The Broken Kings
“And you?”
“I’ll find Argo again. She hasn’t left us, not yet. She knows ways into the hill. Durandond will be there. And then we can find a way to take on Shaper. Or whatever it is that Shaper has created within your boundaries.”
Urtha shivered, shaking his head. He didn’t meet my eye. “You intend to raise Durandond from the dead, then.”
“I have no choice.”
“We call him the sleeping king.”
“I know. I’ve lived in Taurovinda for a long time. I know how you think of Durandond.”
“To disturb him has always been thought of as unwise. There are prophecies about it. The bards have poems about it. They hardly ever speak them.”
“It seems to me,” I pointed out, “that your sleeping king has already been rudely awakened.” I put my hand on his arm, and the frowning king paused in his slow walk through the camp. I said, “I never told you this, but I met Durandond when he was a reckless youth.”

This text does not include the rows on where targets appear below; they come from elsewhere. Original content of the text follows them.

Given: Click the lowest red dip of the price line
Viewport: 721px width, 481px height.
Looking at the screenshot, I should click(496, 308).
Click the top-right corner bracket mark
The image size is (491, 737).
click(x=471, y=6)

Surprised, Urtha simply raised his eyebrows, waiting for explanation.
“Yes. He came to me for an insight into his future. I didn’t give it to him. Well, no more than that he would find a hill and make the hill his citadel. Which he did.”

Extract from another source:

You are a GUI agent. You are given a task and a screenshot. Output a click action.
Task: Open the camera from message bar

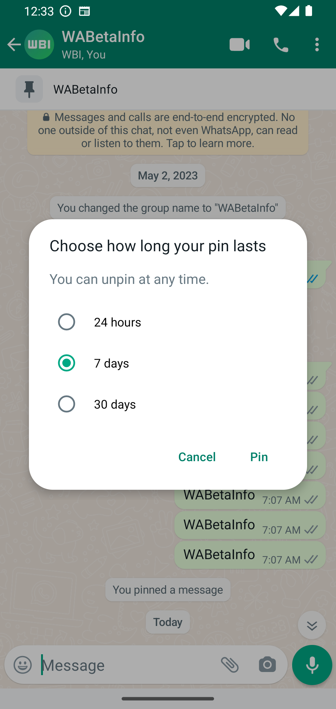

Urtha smiled. “Taurovinda! But he came from a land of exiles. He came with a thousand champions, a thousand women, a thousand children, and a thousand wagons, piled high with the ancestors of his land. That’s what we learn. That’s all we know. Shafts were dug into the hill, and the ancestors and then Durandond himself were buried there. Cathabach’s sanctuary, the orchard, hides the entrances. Nothing must disturb them, or Taurovinda’s walls will slide out onto the plain, and the bones of the hill will be exposed. That’s what we learn. That’s what we know.”
Behind us, Bedavor called my name. He was standing by the tent, beckoning to me. Pendragon was leading his horse away from the river.
My last words to Urtha were, “You’ll soon know more.”
Bedavor had a horse for me as well, and I rode through the forest with Pendragon, his “sword-healer,” and four of his companions riding behind us, until we came to the edge of a shallow reed-fringed lake. At its centre, a tall heron perched on the prow of a small sunken boat. The wood looked rotten. The proud bird, suddenly aware of us, launched itself into a slow and sinuous flight, circling the mere before gliding into the clutches of the woods.
Pendragon was searching around on the ground. He picked up four small stones, passing two of them to me. There was the hint of a smile on his face. “Can you hit that wreck, do you think? Without using trickery, I mean.”
“I resent the implication that I would cheat.”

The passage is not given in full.